I have read SNAP source code for some time and rewrite the code of K-Means clustering in C#. The code structure is almost the same but my code is almost ten times slower than SNAP. For an image of 7 bands and 2000*1500 pixels, SNAP can done the K-Means clustering of 8 clusters and 15 iterations in almost 3 seconds, my code needs 15-20 seconds. I have to use multi-threading in my code to achieve 5 seconds. The question is how SNAP done it so fast since I didn’t find any multi-threading or SIMD in the SNAP K-Means clustering source code. Thanks!
I think the Java Virtual Machine (JVM) is taking care of multithreading in the background.

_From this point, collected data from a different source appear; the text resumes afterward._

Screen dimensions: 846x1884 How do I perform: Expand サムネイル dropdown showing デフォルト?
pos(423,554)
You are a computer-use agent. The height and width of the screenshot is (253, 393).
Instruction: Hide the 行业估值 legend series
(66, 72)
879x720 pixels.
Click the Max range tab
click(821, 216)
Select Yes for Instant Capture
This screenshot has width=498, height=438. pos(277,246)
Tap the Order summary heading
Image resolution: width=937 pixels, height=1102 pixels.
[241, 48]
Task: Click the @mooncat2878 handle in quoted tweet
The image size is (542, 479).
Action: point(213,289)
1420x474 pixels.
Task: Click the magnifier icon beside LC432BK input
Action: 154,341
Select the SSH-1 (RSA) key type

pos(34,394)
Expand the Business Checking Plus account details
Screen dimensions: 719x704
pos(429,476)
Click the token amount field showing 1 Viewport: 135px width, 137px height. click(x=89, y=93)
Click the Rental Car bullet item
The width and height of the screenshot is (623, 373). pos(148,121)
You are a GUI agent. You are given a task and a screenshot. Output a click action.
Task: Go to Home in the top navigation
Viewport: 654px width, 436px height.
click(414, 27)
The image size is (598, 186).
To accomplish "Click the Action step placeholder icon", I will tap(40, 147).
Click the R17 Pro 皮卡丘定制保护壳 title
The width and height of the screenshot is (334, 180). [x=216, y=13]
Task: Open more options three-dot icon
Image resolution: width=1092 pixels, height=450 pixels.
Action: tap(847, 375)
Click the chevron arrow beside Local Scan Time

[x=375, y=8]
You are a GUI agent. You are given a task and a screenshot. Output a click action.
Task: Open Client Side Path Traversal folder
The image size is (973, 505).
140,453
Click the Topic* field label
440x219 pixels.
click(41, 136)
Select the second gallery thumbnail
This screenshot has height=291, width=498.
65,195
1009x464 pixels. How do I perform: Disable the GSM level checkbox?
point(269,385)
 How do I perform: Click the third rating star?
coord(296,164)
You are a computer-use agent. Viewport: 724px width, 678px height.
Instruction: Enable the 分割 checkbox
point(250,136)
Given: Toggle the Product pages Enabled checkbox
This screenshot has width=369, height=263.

Some Java specialist would know much better than myself. @TomBlock
The thing is you can not do multihreading all the time in k-means clustering, only some part of it. At least you can not do multithreading with the code in KMeansClusterer.java, it will surely cause synchronization error at code line 75-78.
Good morning mehpistogoth,
I assume that you run the “KMeansClusterOp” as operator. The SNAP Operator/GPF framework realises the parellelism in the background, without the user/software developers requiring to think about parallelism (most of the times).
The Operator framework distributes the loads to all available cores on the target system and computes on a per-tile basis (say 512 x 512 px) in parallel.
The KMeansClusterer does not need to synchronize, as the operator creates a separate instance of the class for each tile, hence each clusterer runs in a single thread.
Hope this helps,
Tom
Thank you for your replying.
I assume that GPF will divide the source images into tiles then run every tile in parallel.
You can create a clusterer for each tile to do the clustering work(claculating distances) independently,without knowing any information about other tiles. But in the end of every iteration, after the clustering work is done, the center(means) and member_count of all clusters will be recalculated, and the calculation needs the data(sums and member_count) of all the clusters(tiles). That’s the synchronize(reduce) job, so it’s wrong to say that the KMeansClusterer does not need to synchronize, or the result would be ridiculous if you set every tile to 1 pixel instead of 512 * 512. The question is I didn’t find any code to do the synchronize job in the source code of KMeansCluster operator. I am pretty sure SNAP did it somewhere somehow, but where and how?